TASK BRIEF:
Exactly the lines from the one with "You are a computer-use" through the end of the records below are needed, minus any pictures.

(Collected data)
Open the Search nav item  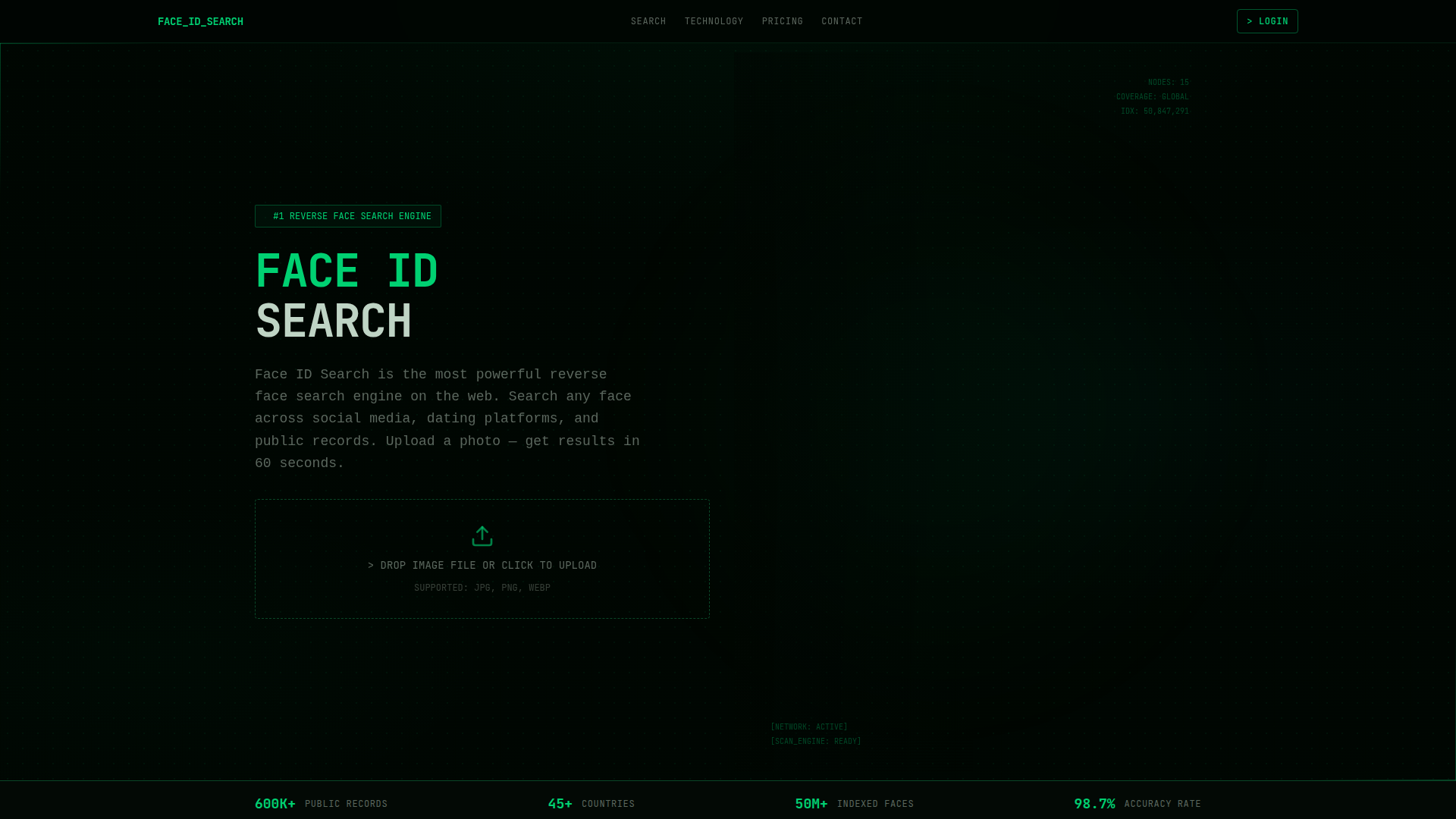tap(648, 21)
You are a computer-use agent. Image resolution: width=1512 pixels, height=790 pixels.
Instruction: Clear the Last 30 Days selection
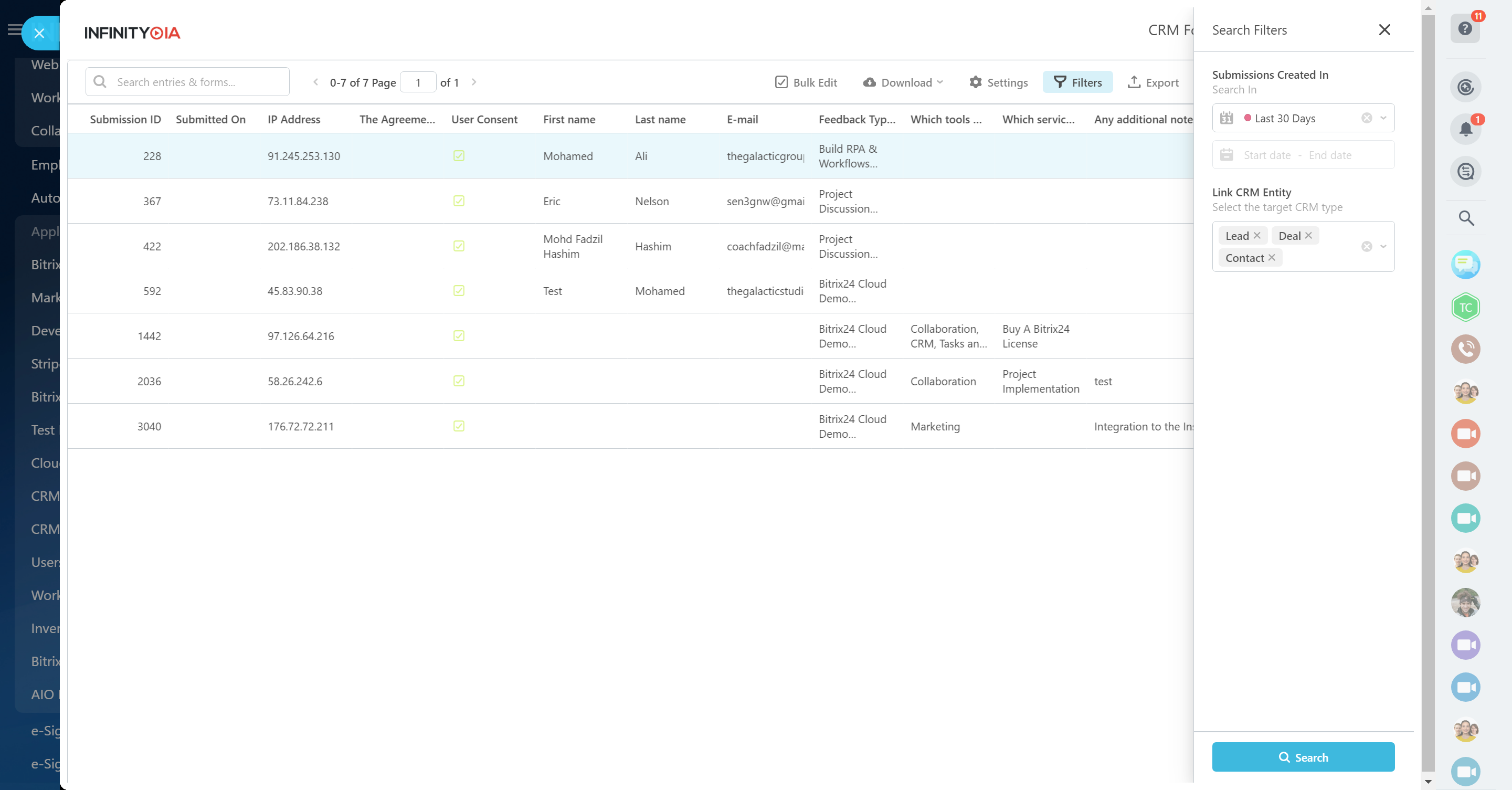[1367, 118]
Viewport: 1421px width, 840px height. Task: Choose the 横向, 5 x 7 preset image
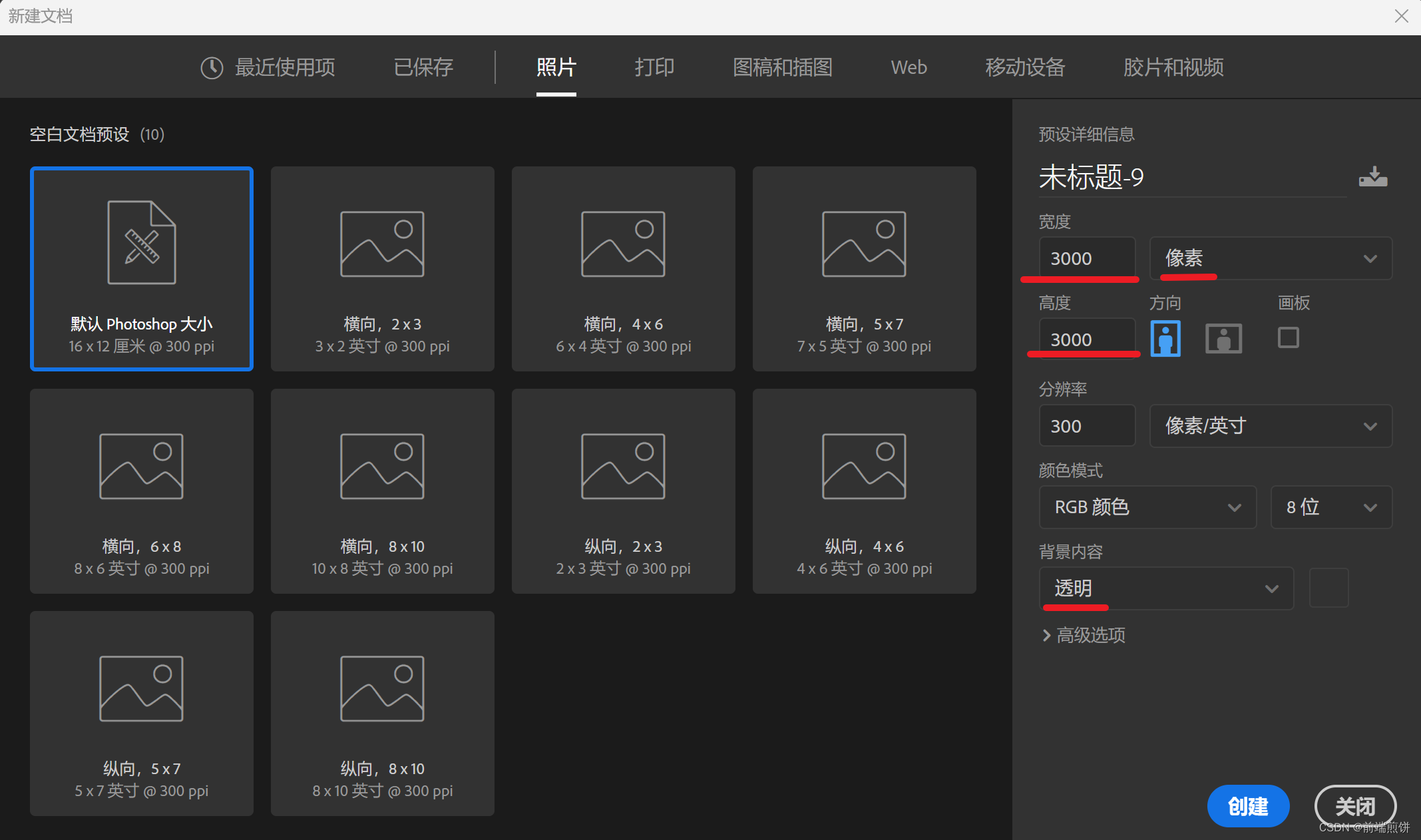coord(864,244)
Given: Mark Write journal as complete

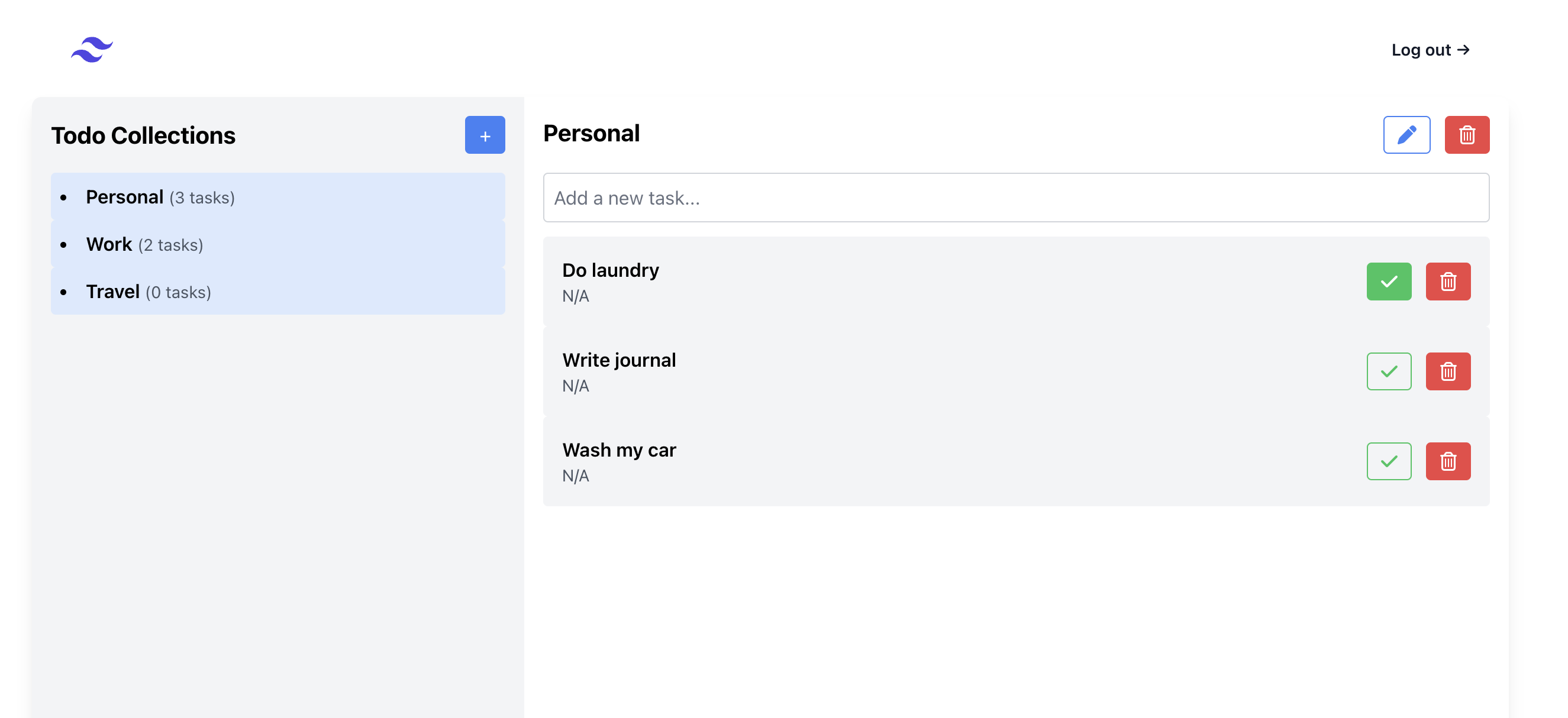Looking at the screenshot, I should coord(1389,371).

WRITTEN REPLY:
You are a computer-use agent. Image resolution: width=1512 pixels, height=790 pixels.
Instruction: Clear the Last 30 Days selection
[1367, 118]
Viewport: 1421px width, 840px height. Task: Choose the 横向, 5 x 7 preset image
coord(864,244)
Given: Mark Write journal as complete

Looking at the screenshot, I should coord(1389,371).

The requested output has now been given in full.